Double-blind study of pardoprunox, a new partial dopamine agonist, in early Parkinson's disease
This study examined the efficacy and safety of the partial dopamine agonist, pardoprunox (SLV308), in the treatment of patients with early Parkinson's disease (PD). Patients were randomized to receive pardoprunox (n = 69) or placebo (n = 70). Pardoprunox was titrated to each patient's optimal dose (9-45 mg/d) over 2 to 6 weeks and then maintained at this dose for a further 3 weeks. Concomitant anti-Parkinson treatment was not permitted. In the primary analysis, Unified PD Rating Scale (UPDRS)-Motor score was improved in pardoprunox-treated patients (overall mean dose 23.8 mg/d; -7.3 points), as compared with placebo (-3.0 points; P = 0.0001), from baseline to end point. At end point, there were more responders (> or = 30% reduction in UPDRS-Motor score) in the pardoprunox group (50.7%) than in the placebo group (15.7%; P < 0.0001). In other secondary analyses, UPDRS-activities of daily living (ADL) and -ADL+Motor scores were also significantly more improved in the pardoprunox group.

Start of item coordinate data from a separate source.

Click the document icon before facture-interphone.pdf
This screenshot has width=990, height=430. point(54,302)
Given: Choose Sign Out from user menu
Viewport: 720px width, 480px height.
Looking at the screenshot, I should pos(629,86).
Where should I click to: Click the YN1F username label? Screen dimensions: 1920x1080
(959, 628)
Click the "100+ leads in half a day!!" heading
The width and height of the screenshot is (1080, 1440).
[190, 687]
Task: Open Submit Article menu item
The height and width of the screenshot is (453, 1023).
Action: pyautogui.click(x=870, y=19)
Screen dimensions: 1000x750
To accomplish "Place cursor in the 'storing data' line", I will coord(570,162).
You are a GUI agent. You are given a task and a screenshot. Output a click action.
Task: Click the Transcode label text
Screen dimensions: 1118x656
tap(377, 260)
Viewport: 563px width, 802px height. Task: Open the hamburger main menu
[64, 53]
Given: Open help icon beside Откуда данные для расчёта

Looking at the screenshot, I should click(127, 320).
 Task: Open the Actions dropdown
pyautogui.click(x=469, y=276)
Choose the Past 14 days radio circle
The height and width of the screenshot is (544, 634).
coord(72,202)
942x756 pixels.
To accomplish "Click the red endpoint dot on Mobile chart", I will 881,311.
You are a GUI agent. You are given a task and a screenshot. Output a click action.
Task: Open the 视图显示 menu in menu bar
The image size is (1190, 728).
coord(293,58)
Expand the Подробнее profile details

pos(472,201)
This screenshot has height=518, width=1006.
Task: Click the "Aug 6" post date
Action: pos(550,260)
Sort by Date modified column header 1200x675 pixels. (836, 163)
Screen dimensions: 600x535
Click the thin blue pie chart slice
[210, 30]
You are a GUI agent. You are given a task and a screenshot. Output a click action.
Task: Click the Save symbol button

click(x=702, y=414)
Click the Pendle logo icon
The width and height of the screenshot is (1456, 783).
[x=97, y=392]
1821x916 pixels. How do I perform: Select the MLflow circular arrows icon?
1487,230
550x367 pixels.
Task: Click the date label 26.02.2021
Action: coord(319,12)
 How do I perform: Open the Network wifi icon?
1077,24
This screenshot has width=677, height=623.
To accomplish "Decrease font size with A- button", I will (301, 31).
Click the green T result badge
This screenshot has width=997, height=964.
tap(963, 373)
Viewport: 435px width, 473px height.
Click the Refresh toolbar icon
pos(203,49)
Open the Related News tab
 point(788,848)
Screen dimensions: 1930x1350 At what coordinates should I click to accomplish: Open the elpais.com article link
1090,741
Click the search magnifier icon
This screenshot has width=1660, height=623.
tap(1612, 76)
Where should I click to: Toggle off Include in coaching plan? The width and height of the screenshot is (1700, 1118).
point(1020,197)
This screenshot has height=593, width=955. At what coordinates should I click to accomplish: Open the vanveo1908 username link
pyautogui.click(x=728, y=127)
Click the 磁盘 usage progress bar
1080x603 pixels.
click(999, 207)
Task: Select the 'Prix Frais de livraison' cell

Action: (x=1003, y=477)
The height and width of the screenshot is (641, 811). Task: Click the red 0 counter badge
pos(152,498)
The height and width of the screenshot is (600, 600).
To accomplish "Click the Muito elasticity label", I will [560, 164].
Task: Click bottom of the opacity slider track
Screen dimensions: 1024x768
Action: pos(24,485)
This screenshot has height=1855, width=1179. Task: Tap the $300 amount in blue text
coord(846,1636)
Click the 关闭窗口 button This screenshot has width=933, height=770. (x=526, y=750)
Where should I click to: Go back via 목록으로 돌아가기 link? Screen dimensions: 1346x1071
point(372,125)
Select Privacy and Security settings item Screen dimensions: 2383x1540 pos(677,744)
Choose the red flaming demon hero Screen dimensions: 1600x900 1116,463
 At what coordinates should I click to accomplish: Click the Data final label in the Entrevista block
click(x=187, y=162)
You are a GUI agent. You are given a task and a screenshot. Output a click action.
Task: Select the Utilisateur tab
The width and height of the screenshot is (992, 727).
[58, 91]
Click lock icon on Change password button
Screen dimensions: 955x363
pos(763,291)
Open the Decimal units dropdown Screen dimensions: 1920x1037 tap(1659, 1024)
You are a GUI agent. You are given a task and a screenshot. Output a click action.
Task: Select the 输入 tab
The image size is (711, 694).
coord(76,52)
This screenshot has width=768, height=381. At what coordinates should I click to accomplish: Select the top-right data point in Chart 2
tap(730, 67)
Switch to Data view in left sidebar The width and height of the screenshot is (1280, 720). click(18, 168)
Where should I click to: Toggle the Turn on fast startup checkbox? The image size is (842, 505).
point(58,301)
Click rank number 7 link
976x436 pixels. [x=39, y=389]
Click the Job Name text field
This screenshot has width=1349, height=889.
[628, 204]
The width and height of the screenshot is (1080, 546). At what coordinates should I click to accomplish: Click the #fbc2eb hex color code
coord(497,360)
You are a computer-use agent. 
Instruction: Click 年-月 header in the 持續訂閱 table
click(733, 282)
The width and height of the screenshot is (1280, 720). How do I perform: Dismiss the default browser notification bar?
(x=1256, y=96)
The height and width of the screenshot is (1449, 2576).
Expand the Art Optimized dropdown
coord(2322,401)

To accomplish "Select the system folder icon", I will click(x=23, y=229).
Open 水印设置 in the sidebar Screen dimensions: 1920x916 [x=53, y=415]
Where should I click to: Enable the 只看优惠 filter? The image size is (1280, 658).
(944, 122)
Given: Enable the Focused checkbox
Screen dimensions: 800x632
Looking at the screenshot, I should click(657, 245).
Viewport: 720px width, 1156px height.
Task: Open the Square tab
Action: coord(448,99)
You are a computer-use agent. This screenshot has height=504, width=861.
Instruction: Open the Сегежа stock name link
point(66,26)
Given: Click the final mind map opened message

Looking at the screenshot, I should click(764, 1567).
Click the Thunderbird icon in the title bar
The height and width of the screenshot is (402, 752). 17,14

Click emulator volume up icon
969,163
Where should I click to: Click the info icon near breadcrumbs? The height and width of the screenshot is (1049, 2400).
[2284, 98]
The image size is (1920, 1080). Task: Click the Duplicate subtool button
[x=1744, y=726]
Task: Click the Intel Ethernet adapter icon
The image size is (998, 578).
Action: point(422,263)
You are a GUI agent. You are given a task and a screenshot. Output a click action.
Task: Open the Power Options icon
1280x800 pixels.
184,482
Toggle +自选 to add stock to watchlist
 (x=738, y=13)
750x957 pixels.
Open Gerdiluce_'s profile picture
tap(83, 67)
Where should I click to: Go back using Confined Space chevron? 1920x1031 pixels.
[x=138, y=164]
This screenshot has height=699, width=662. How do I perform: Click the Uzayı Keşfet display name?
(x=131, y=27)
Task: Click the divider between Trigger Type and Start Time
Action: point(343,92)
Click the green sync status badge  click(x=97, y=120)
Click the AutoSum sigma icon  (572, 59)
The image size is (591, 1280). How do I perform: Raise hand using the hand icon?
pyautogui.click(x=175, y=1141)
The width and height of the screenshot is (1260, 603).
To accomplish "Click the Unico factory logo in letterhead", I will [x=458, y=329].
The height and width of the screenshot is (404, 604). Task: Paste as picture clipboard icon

Nausea was reported by 32 of 68 (47.1%) pardoprunox-treated patients (vs. 3/70, 4.3%, placebo-treated patients), with dizziness, somnolence, headache, and asthenia also reported by > or = 10 patients. In this exploratory proof-of-concept study, pardoprunox significantly improved motor function in patients with early PD. The efficacy and safety profile of pardoprunox justifies its further investigation in PD.